What would you do if one morning you woke up and you knew nothing of your life previous to that day, and you had to re-learn what it meant not just to be a human, but to be you again. But is that even possible? What is it to be you? Can that be relearned, or is the process of many years of doing what you do to become you something so unique that like fingerprints no two are the same.

In watching Kyle XY, I’m supremely intrigued by this idea of what you would do if you had to try and figure out who you are and learn what it is to be human. I think to myself, this is one of the biggest challenges that we have had in terms of building artificial intelligence, we don’t know what intelligence really is, to be you. How do you tell something that you just created (similar to just waking up one day at the appeared age of 16 and not know anything before the minute or second that you woke up) how to be aware, how to think, how to understand?
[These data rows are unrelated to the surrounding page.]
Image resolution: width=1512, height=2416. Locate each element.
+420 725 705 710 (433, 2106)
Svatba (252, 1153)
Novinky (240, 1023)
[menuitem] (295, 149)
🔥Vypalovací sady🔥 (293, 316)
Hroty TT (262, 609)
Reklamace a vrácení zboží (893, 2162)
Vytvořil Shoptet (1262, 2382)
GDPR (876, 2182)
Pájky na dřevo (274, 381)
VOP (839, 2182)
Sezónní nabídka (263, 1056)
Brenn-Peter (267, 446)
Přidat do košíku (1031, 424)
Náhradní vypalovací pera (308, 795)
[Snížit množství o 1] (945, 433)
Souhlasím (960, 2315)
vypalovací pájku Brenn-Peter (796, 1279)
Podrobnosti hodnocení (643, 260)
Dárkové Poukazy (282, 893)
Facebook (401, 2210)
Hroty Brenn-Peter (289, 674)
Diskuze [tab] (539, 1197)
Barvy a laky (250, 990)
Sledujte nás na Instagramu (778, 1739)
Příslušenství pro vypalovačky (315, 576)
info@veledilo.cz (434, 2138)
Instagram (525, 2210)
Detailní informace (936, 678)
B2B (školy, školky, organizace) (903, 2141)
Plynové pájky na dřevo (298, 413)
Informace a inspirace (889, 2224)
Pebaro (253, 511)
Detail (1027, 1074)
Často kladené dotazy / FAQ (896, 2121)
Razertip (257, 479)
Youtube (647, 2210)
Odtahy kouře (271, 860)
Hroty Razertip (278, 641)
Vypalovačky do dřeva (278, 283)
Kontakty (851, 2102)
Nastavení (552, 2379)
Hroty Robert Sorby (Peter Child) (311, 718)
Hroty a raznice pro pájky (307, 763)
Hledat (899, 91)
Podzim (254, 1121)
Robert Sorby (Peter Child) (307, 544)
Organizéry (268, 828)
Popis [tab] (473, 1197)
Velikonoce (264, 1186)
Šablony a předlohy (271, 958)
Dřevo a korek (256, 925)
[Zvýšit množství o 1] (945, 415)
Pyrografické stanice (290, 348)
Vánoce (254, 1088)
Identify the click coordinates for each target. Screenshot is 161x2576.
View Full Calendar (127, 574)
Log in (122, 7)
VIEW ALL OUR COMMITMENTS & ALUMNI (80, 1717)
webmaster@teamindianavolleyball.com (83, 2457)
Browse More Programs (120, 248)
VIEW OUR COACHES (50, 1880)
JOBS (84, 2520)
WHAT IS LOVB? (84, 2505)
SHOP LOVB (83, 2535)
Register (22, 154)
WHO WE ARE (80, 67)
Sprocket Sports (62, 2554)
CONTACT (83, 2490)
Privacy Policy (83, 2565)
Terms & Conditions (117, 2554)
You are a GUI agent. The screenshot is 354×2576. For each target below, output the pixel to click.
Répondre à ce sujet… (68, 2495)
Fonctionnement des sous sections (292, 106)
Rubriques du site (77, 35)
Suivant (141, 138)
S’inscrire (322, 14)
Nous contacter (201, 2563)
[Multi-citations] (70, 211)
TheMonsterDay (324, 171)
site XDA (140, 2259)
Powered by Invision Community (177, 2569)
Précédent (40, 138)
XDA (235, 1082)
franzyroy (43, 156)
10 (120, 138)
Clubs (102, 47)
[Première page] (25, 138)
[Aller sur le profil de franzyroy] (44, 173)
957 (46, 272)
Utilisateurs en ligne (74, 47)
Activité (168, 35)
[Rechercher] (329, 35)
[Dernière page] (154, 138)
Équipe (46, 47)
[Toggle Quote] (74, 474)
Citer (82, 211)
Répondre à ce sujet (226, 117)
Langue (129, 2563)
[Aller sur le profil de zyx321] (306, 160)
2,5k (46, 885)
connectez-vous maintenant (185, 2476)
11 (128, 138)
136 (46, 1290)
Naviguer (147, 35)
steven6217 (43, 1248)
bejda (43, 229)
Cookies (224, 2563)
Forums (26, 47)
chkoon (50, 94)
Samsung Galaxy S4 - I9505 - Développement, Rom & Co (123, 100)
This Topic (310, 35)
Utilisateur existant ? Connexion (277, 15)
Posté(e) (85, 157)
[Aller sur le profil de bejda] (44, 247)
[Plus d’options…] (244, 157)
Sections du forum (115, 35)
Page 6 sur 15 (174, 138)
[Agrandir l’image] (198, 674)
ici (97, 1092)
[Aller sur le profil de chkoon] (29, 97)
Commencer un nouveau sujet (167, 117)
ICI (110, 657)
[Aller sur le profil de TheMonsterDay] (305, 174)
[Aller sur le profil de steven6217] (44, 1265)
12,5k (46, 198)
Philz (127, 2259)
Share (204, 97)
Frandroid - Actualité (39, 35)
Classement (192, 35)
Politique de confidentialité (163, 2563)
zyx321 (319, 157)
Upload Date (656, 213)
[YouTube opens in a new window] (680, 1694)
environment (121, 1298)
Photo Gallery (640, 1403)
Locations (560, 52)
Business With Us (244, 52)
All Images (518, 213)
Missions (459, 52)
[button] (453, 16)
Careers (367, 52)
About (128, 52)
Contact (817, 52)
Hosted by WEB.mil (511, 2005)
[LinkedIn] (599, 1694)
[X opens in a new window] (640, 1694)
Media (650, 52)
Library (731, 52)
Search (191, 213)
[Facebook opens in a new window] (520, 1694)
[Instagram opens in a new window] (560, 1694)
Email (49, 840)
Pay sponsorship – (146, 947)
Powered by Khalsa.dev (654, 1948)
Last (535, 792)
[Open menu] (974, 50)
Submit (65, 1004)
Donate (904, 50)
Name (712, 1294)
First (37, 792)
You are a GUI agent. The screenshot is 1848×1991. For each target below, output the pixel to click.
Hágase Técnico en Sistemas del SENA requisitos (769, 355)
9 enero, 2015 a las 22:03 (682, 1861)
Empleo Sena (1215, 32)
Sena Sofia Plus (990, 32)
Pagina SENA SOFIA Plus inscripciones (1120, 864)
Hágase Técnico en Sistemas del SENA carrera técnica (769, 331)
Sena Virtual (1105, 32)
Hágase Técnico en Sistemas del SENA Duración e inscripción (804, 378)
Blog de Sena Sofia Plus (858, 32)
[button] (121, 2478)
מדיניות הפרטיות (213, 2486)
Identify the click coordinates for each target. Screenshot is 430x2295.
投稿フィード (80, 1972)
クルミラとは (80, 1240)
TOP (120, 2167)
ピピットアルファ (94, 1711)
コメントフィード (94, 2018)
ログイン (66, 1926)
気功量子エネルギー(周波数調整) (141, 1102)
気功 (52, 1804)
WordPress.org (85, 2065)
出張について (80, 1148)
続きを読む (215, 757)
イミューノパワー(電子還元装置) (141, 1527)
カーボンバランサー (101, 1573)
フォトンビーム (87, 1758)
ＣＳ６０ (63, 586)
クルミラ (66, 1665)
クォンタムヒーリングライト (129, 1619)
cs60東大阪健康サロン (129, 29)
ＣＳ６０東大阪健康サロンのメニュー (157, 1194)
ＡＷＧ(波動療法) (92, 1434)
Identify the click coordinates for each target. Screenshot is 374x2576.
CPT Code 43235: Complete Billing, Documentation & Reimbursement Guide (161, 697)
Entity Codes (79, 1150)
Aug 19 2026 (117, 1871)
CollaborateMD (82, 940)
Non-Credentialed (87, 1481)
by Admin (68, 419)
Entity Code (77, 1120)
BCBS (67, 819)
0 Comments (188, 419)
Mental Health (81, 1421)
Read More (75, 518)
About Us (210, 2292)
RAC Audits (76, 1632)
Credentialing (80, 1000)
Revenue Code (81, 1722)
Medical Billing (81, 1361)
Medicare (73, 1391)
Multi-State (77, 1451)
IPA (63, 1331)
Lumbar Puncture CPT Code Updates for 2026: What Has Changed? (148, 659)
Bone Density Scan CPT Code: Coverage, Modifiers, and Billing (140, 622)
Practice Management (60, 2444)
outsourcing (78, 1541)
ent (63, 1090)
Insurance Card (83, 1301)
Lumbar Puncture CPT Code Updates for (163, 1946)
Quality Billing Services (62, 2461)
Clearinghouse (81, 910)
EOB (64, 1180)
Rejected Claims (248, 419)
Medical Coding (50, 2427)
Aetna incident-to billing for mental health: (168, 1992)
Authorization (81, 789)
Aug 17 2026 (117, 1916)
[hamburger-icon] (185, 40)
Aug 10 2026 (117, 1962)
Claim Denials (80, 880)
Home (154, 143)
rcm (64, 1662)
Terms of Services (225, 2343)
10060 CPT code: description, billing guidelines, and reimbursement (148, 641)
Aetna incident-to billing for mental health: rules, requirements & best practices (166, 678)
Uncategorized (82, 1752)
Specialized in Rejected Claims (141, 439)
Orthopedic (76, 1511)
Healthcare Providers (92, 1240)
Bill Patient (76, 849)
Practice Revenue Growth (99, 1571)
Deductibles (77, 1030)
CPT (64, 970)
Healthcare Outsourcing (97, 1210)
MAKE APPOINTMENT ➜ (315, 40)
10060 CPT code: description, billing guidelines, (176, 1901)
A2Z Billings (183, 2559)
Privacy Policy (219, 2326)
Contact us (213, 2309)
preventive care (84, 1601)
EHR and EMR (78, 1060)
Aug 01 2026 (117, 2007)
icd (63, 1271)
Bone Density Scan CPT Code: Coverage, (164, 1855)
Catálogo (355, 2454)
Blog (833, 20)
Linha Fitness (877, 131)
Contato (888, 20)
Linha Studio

We take for granted this process, thousands upon thousands of children have been born and raised by adults, and yet we have no idea why that process works, and how we can replicate that without the aid of millions of years of evolution helping us along the way. While the core of a computer can respond to something in a millionth of a second, a computer can’t learn something that it hasn’t been taught, and everything incurrs a certain degree of logic that must be adhered to. How do you then tell a computer to take something that is apparently unlogical (such the Spock reference!) and interpret that in any other way than Null Pointer Exception (just using an NPE as an example, but basically anything that results in an exception being thrown because 2+2 now doesn’t equal 4.
I think we pride ourselves as human begins as being the masters of our own universe, of our own domain. And we use science or constructs such as mathamatics to explain the physical and meta-physical world around us in ways that we otherwise might not be able to explain. But do all things in nature follow these natural rules? It begs the question–are humans the exception to the natural order of things? Lets look at this in further detail. If we use a Carl Sagan like example of evolution, as he describes in The Cosmos, then at some point in our evolution man took a separate path that over millions of years resulted in who we are. But out of the billions of billions of cells and species, why is it that our species is the only one to have decided to take that course? Why is it that sharks still look like sharks from millions of years ago–wouldn’t they be far superior to us if they had just decided to “wake up” and mutate to the point where they could use their brains in similar ways that we do?
But more to the point if we defy the natural order of things by not conforming to our surroundings like every other occupant on this little blue planet in the middle of our galaxy, are we really ones to try and understand how things work? Aren’t we already starting off the beaten path, so to understand the world around us is pretty much like a dog trying to learn how to fly? We put a man on the moon (assuming the popular belief that we did), and yet we have no idea how we can think. We have this inner drive to learn more and more about what’s out there in the vast universe–to ask and answer the question, are we alone in this universe, but in introspetively speaking, we have little to no fundamental understands that will help us know how we are who we are and how we can replicate that in other ways. If we could get a computer to think like we do, how will that change who we are and what we do?